_Given records_:
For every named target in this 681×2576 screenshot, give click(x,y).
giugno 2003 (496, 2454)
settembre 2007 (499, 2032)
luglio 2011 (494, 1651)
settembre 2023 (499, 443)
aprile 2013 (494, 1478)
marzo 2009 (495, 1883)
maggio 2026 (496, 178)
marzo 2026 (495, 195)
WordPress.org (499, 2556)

_Work instruction_: Set down each line of the material above without a single alteration.

_Answer section_:
For every named target in this 681×2576 screenshot, give click(x,y).
giugno 2003 (496, 2454)
settembre 2007 (499, 2032)
luglio 2011 (494, 1651)
settembre 2023 (499, 443)
aprile 2013 (494, 1478)
marzo 2009 (495, 1883)
maggio 2026 (496, 178)
marzo 2026 (495, 195)
WordPress.org (499, 2556)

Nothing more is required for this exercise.